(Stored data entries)
##############################

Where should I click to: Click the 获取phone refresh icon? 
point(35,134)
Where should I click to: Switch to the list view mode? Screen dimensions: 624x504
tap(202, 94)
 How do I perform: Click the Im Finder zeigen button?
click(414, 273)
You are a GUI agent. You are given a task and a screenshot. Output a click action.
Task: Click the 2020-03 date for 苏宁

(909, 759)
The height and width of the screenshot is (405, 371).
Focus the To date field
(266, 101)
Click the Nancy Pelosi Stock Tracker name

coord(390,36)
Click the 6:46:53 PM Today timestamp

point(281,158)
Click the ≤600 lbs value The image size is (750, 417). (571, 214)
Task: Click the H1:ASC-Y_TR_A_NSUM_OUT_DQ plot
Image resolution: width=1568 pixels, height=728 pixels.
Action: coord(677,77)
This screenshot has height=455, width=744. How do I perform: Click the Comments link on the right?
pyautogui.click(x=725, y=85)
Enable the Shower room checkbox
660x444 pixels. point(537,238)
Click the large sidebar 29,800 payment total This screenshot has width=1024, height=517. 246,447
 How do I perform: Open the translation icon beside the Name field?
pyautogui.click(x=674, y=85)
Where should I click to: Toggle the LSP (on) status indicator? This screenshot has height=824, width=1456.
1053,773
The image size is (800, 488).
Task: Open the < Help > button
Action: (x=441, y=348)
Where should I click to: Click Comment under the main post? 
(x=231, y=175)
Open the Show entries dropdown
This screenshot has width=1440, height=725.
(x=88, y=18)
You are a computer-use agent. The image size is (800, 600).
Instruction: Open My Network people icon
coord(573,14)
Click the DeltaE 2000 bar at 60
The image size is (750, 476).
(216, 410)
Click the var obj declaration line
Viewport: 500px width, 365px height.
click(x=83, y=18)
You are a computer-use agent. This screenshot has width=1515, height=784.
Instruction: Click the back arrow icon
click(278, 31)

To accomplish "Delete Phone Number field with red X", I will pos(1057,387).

##############################

▸ Work required
For this exercise, repeat the data above exactly.

▸ Answer box
Where should I click to: Click the 获取phone refresh icon? 
point(35,134)
Where should I click to: Switch to the list view mode? Screen dimensions: 624x504
tap(202, 94)
 How do I perform: Click the Im Finder zeigen button?
click(414, 273)
You are a GUI agent. You are given a task and a screenshot. Output a click action.
Task: Click the 2020-03 date for 苏宁

(909, 759)
The height and width of the screenshot is (405, 371).
Focus the To date field
(266, 101)
Click the Nancy Pelosi Stock Tracker name

coord(390,36)
Click the 6:46:53 PM Today timestamp

point(281,158)
Click the ≤600 lbs value The image size is (750, 417). (571, 214)
Task: Click the H1:ASC-Y_TR_A_NSUM_OUT_DQ plot
Image resolution: width=1568 pixels, height=728 pixels.
Action: coord(677,77)
This screenshot has height=455, width=744. How do I perform: Click the Comments link on the right?
pyautogui.click(x=725, y=85)
Enable the Shower room checkbox
660x444 pixels. point(537,238)
Click the large sidebar 29,800 payment total This screenshot has width=1024, height=517. 246,447
 How do I perform: Open the translation icon beside the Name field?
pyautogui.click(x=674, y=85)
Where should I click to: Toggle the LSP (on) status indicator? This screenshot has height=824, width=1456.
1053,773
The image size is (800, 488).
Task: Open the < Help > button
Action: (x=441, y=348)
Where should I click to: Click Comment under the main post? 
(x=231, y=175)
Open the Show entries dropdown
This screenshot has width=1440, height=725.
(x=88, y=18)
You are a computer-use agent. The image size is (800, 600).
Instruction: Open My Network people icon
coord(573,14)
Click the DeltaE 2000 bar at 60
The image size is (750, 476).
(216, 410)
Click the var obj declaration line
Viewport: 500px width, 365px height.
click(x=83, y=18)
You are a computer-use agent. This screenshot has width=1515, height=784.
Instruction: Click the back arrow icon
click(278, 31)

To accomplish "Delete Phone Number field with red X", I will pos(1057,387).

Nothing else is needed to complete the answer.